# Reptile resale



## Riley ann (Apr 22, 2018)

So I have recently I had a guy who wanted 6. I should have stuck to my gut and that this guys story was fishy. He said 3 were for his cousins. I was like ok. Note I was desperate, there were a ton of hatching from this clutch. I sold him the tortoises at 50 bucks a pop. He sent me picks of them when he got home. I thought that was the end. It’s like this dude knew I had hatchlings. I have 8 currently and the dude hits me up wanting more. I asked him for a picture of his 3 he sends me a pic of 6. I asked about his cousin and why they don’t have 3. He said his cousin didn’t like them and he wants to grow them to a certain age and sell the uglier ones. Am I the only breeder that finds that absolutely disrespectful? I work hard to maintain my reputation and prices affordable and people like this come around. They buy my product and get 3-4x the profit. That’s like buying something cheap and telling the seller I’m gonna knock it off.


----------



## Tom (Apr 22, 2018)

Are we talking about sulcatas?


----------



## Riley ann (Apr 22, 2018)

Tom said:


> Are we talking about sulcatas?



No sir leopard but it can apply to any breed


----------



## Tom (Apr 22, 2018)

Leopard babies should sell for three times that amount. I'm not surprised that someone would buy them for that price and resell.

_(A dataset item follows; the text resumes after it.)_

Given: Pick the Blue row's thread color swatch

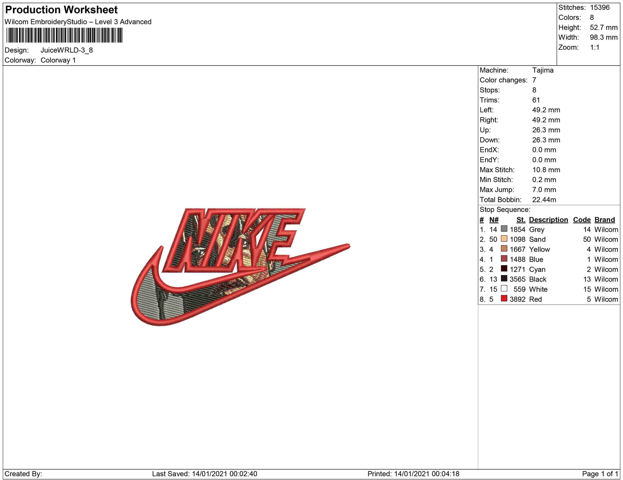Looking at the screenshot, I should click(504, 259).
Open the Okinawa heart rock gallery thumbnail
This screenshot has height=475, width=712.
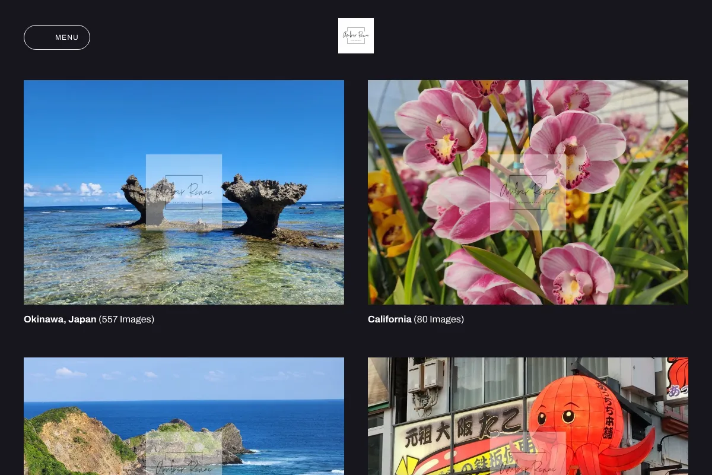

Putting myself in your place, as long as I got the price I was asking, I wouldn't mind if someone re-sold babies they'd bought from me. As long as they were cared for properly in the interim and went to decent homes on the re-sale, I wouldn't care.

Why does it bother you? Help me understand your perspective better.


----------



## Yvonne G (Apr 22, 2018)

I think you're selling too cheap. Raise your prices and you won't have too many of those flippers buying from you. My partner and I sell mainly leopard hatchlings (we have other species, but the leopards are the most prolific). Because most of our sales have to be shipped, we knock the price down just a bit and sell *including* shipping.

I just have to hope that the buyer is going to take good care of the animals, but once they're sold, it's not up to me anymore to dictate what happens to them. If he can sell them for more than he paid, more power to him.


----------



## Riley ann (Apr 22, 2018)

Tom said:


> Leopard babies should sell for three times that amount. I'm not surprised that someone would buy them for that price and resell.
> 
> Putting myself in your place, as long as I got the price I was asking, I wouldn't mind if someone re-sold babies they'd bought from me. As long as they were cared for properly in the interim and went to decent homes on the re-sale, I wouldn't care.
> 
> Why does it bother you? Help me understand your perspective better.



I feel that I spend my time and energy to raise and give them ethical care. I want my tortoises to go to good homes. When people resell i can’t ensure they go to good homes or that they live ideal lives. I think that I wouldn’t mind as much if they asked if they could. I feel it’s the people who would completely lie until they were blue in the face that the problem is profound


----------



## Riley ann (Apr 22, 2018)

Yvonne G said:


> I think you're selling too cheap. Raise your prices and you won't have too many of those flippers buying from you. My partner and I sell mainly leopard hatchlings (we have other species, but the leopards are the most prolific). Because most of our sales have to be shipped, we knock the price down just a bit and sell *including* shipping.
> 
> I just have to hope that the buyer is going to take good care of the animals, but once they're sold, it's not up to me anymore to dictate what happens to them. If he can sell them for more than he paid, more power to him.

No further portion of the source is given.